I shot this buck one day after season opened in AZ. I was creepin along with my dad when he whispered to me big buck! my heart jumped as I was in a rush to spot him. When I finally found him I drew back took a breathe and let it fly. I thought I missed and was very disappointed but my dad said he definately kicked and he was hit good.I was just puzzled because my arrow skipped through the bushes at what seemed full speed and I never heard my arrow hit. Sure enough he only trotted 40 yards still in sight and laid down. he was still moving and eventually got back up. It was last light and we didnt want to risk losing him. My dad told me to try to sneek down and get another shot. I had ended up bumping him but he didnt run, he just trotted very slowly. Confused and worried I had gut shot him, I told my dad we needed to back off. after a sleepless night, we were back where I had shot him. He definately wasnt gut shot telling by his blood trail. we walked down the mountain side about 100 yards and there he was. I had gotten liver and lung on my shot because he was quartering away. Sorry about my LONG summary btu he was my first buck so I'm still pretty excited.When I approached him I found out on his left side he has 3 brow tines and a third tine in his back fork and on his right side he has a bladed brow tine and the rest is normal(it wont let me upload my only pic of his side view) you can check more pics out on my face book, my name is trevor heyer. he has a total of 11 points and he has a 26 inch spread. he is a 3 1/2 to 4 yr old buck. field dressed weight i have no clue im going to say 165(correct me if you think different). so that would be a total of 180 points for team 7.


----------



## deerhunter 13 (Jul 19, 2011)

congrats man


----------



## Ignition kid (Oct 7, 2008)

yes, and it will end up being the deer's antler score imo, do that and the # of points.


azoutback said:


> Is # of points including brow tines?


----------



## bigbulls10 (Jul 25, 2010)

so i need the antler score plus number of tines rather than field dressed weight and age etc... correct?


----------



## Ignition kid (Oct 7, 2008)

the score will be his age, guessed weight, and his antler score, so forget the number of tines, but replace that with what his antler actually score and you still keep the age and weight.

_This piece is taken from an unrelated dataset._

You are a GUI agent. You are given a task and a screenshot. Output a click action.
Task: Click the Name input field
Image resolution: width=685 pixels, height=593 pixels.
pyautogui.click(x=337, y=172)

btw congrats man, thats a nice buckl, and especially getting one in velvet, I definitely want to shoot a velvet buck one day.


bigbulls10 said:


> so i need the antler score plus number of tines rather than field dressed weight and age etc... correct?


----------



## bigbulls10 (Jul 25, 2010)

thanks, I guess thats 300 points for team 7


----------



## deerhunter 13 (Jul 19, 2011)

bigbulls10 said:


> thanks, I guess thats 300 points for team 7


dont forget to add what type of bow you use ..... ex. (1 kill for mathews)


----------



## bigbulls10 (Jul 25, 2010)

deerhunter 13 said:


> dont forget to add what type of bow you use ..... ex. (1 kill for mathews)


alright thats +1 for mathews


----------



## BowTecArcher11 (Jun 14, 2011)

So let me get this straight we have to have Antler Score,Age(estimated),and field dressed weight.


----------



## Ignition kid (Oct 7, 2008)

yes, you add the antler score if it has antlers, regardless of how big or small it is. and the age and weight can be a good guess.
we're doing antler score instead of number of antler points since most people score their deer anyways and it'll be fairer that way, so someone with a 150" 10 point doesnt get a lower score than a guy with a 12 point that scores 120"


BowTecArcher11 said:


> So let me get this straight we have to have Antler Score,Age(estimated),and field dressed weight.


----------



## deerhunter 13 (Jul 19, 2011)

looks like everyones season is going pretty slow opening day is on saturday here in virginia hopefully ill be postin a pic


----------



## Fletch125 (Jun 13, 2012)

150weight+1.5 yrs+46"(lol)= 197 for team #1......#1 for parker


----------